- _AIM OF THE EXERCISE_
Update the material below by replacing "Telegram" with "Discord", and leave every other line as it is.

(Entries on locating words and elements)
==========
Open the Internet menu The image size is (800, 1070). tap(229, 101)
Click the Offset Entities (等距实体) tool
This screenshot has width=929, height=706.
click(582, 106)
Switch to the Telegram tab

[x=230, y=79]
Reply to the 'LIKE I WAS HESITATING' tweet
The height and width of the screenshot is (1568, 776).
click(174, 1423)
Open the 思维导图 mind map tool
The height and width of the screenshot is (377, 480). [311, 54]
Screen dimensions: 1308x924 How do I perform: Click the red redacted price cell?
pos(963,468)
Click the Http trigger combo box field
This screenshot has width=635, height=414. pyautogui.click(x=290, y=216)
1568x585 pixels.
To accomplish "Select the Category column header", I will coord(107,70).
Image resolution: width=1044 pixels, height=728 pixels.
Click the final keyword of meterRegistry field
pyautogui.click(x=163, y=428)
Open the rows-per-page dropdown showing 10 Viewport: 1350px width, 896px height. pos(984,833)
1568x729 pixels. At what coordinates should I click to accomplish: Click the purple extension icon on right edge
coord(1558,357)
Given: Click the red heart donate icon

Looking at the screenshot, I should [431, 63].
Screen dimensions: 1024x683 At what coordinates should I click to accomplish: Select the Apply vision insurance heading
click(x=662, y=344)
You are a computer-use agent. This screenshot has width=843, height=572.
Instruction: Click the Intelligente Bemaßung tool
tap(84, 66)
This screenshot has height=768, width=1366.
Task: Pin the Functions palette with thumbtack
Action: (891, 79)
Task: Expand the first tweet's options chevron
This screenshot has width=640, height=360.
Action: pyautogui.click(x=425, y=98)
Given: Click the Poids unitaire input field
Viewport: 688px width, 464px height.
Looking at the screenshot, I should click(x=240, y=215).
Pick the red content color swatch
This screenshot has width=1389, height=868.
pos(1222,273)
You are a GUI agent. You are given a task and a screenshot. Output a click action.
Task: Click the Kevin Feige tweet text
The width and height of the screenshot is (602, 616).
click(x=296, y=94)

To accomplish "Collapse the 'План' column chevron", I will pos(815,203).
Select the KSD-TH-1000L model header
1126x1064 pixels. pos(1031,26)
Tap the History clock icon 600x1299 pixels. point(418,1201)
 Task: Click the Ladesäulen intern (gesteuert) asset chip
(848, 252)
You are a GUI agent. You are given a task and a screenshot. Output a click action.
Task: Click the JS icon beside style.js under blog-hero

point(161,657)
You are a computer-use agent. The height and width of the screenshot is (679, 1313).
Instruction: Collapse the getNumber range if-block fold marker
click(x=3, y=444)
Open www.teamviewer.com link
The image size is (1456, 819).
==========
- _SOLUTION TO THIS EXERCISE_
Open the Internet menu The image size is (800, 1070). tap(229, 101)
Click the Offset Entities (等距实体) tool
This screenshot has width=929, height=706.
click(582, 106)
Switch to the Discord tab

[x=230, y=79]
Reply to the 'LIKE I WAS HESITATING' tweet
The height and width of the screenshot is (1568, 776).
click(174, 1423)
Open the 思维导图 mind map tool
The height and width of the screenshot is (377, 480). [311, 54]
Screen dimensions: 1308x924 How do I perform: Click the red redacted price cell?
pos(963,468)
Click the Http trigger combo box field
This screenshot has width=635, height=414. pyautogui.click(x=290, y=216)
1568x585 pixels.
To accomplish "Select the Category column header", I will coord(107,70).
Image resolution: width=1044 pixels, height=728 pixels.
Click the final keyword of meterRegistry field
pyautogui.click(x=163, y=428)
Open the rows-per-page dropdown showing 10 Viewport: 1350px width, 896px height. pos(984,833)
1568x729 pixels. At what coordinates should I click to accomplish: Click the purple extension icon on right edge
coord(1558,357)
Given: Click the red heart donate icon

Looking at the screenshot, I should [431, 63].
Screen dimensions: 1024x683 At what coordinates should I click to accomplish: Select the Apply vision insurance heading
click(x=662, y=344)
You are a computer-use agent. This screenshot has width=843, height=572.
Instruction: Click the Intelligente Bemaßung tool
tap(84, 66)
This screenshot has height=768, width=1366.
Task: Pin the Functions palette with thumbtack
Action: (891, 79)
Task: Expand the first tweet's options chevron
This screenshot has width=640, height=360.
Action: pyautogui.click(x=425, y=98)
Given: Click the Poids unitaire input field
Viewport: 688px width, 464px height.
Looking at the screenshot, I should click(x=240, y=215).
Pick the red content color swatch
This screenshot has width=1389, height=868.
pos(1222,273)
You are a GUI agent. You are given a task and a screenshot. Output a click action.
Task: Click the Kevin Feige tweet text
The width and height of the screenshot is (602, 616).
click(x=296, y=94)

To accomplish "Collapse the 'План' column chevron", I will pos(815,203).
Select the KSD-TH-1000L model header
1126x1064 pixels. pos(1031,26)
Tap the History clock icon 600x1299 pixels. point(418,1201)
 Task: Click the Ladesäulen intern (gesteuert) asset chip
(848, 252)
You are a GUI agent. You are given a task and a screenshot. Output a click action.
Task: Click the JS icon beside style.js under blog-hero

point(161,657)
You are a computer-use agent. The height and width of the screenshot is (679, 1313).
Instruction: Collapse the getNumber range if-block fold marker
click(x=3, y=444)
Open www.teamviewer.com link
The image size is (1456, 819).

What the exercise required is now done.